The cervid industry spends a great deal of time and money on CWD policy and research. As far as regulations, the industry needs to consider what they want CWD policy to look like now, next year and in five to ten years from now. The industry needs to agree on a targeted destination. Otherwise, industry associations are going in different directions with conflicting messages to legislators and policy makers. Thus, less success.
It is important American and Canadian cervid industries have similar goals for CWD policy. Otherwise, CFIA (Canadian Food Inspection Agency) and USDA APHIS use the other agency's rules to prevent reform. Furthermore, the different CWD species have their own nuances with policy too. Ante-Mortem testing brings a whole other realm of questions. The recent work in Texas on ante-mortem testing in the last two years is historic.
Representatives at the retreat covered all CWD susceptible species in both nations. All regions of the continent were represented. The meeting agenda focused on global policy on the USDA federal CWD rule and program standards, responses to CWD discovery, and research.
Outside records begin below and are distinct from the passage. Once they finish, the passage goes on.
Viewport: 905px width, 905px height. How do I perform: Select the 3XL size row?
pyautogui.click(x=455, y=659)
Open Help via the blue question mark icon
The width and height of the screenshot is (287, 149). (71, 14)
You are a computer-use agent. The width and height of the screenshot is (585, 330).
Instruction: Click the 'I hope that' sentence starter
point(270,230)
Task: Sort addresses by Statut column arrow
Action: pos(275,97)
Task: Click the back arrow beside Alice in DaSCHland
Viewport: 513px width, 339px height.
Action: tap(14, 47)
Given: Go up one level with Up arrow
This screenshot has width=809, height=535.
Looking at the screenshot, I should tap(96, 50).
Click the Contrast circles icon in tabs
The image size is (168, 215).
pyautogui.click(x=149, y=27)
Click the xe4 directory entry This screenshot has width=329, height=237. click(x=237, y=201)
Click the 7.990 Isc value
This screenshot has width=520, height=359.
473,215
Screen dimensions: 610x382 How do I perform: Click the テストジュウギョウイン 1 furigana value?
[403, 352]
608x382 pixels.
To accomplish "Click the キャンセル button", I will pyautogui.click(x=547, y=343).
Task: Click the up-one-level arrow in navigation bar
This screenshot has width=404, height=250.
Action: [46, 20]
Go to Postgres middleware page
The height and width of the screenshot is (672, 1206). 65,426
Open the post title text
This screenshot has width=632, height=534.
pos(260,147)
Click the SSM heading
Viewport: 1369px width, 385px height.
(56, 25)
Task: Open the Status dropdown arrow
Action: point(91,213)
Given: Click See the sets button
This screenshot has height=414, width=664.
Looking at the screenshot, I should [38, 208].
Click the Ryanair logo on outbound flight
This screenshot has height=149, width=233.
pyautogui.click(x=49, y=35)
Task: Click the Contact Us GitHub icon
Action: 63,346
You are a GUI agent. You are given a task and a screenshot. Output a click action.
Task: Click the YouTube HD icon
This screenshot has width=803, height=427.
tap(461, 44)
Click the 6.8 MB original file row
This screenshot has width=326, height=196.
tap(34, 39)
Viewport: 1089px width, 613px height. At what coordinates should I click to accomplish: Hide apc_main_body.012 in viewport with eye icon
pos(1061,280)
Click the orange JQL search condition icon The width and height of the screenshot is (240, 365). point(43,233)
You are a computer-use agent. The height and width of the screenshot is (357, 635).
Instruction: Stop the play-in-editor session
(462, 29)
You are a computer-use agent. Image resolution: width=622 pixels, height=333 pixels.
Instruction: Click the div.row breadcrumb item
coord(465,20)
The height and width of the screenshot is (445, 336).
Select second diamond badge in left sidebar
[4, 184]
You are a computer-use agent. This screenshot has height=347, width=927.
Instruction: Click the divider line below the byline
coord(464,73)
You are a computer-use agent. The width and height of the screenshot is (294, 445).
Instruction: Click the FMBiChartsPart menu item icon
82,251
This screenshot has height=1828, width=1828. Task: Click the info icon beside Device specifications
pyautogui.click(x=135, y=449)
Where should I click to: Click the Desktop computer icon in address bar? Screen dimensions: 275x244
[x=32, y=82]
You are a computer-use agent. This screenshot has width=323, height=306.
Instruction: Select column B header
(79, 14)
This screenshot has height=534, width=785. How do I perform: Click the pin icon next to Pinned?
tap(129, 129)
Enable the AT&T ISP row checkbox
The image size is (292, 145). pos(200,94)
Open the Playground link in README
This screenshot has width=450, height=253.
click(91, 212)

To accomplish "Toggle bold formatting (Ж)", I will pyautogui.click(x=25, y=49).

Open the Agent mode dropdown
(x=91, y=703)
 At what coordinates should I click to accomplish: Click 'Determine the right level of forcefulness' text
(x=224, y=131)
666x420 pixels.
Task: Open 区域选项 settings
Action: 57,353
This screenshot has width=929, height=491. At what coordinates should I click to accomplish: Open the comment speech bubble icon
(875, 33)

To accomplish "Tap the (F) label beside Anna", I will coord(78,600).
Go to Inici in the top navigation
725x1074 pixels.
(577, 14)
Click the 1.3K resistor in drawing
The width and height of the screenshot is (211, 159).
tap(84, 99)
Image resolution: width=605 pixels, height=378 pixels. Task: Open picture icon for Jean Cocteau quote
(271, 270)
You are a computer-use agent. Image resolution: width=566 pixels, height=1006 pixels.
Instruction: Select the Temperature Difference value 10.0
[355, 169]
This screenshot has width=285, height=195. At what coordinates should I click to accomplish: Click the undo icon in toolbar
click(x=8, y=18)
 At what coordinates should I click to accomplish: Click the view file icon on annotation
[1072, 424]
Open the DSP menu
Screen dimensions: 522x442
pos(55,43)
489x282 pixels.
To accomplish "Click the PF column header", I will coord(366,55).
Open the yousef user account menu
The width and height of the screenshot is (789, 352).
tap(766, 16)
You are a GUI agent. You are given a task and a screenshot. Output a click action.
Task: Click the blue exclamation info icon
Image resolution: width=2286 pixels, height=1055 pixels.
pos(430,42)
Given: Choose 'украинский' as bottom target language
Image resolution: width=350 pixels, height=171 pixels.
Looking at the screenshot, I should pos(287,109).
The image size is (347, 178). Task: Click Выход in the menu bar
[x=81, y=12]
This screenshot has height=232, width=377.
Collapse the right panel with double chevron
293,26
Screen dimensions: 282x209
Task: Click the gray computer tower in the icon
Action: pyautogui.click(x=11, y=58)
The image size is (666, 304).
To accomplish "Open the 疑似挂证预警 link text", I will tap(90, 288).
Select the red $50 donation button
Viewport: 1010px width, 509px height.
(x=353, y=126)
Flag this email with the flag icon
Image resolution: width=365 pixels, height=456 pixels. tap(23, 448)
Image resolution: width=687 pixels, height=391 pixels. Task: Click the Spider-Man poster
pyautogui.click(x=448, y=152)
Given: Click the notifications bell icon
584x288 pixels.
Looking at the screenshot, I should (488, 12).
To yield true industry sentiment, the brainstorming session was closed to only industry representatives without the government intervention. After industry produced an outline of goals, Dr. Keith Roehr, who serves as the State Veterinarian of Colorado, and his assistant Mr. Wayne East, joined the group to review the ideas and offer valuable input as a regulatory official with years of experience in a CWD state with an active cervid industry.
The participants of the meeting are as follows:
Glen Dice- Pennsylvania Deer Farmers Association,
Shawn Schafer- North American Deer Farmers Association, Laurie Seale- Whitetails of Wisconsin,
Patrick Tarlton- Texas Deer Association,
Skip West- North American Deer Farmers Association
Exotic Deer: Charly Seale- Exotic Wildlife Association
Andy Azcarraga- North American Elk Breeders Association, Travis Lowe- North American Elk Breeders Association,
Eric Mohlman- North American Elk Breeders Association,
Ian Thorleifson- North American Elk Breeders Association.
The full report will be shared with the American Cervid Alliance Leadership Council and discussed on the council meeting conference call on May 16th. Councilmen will be responsible for distributing the report to their own association boards for feedback.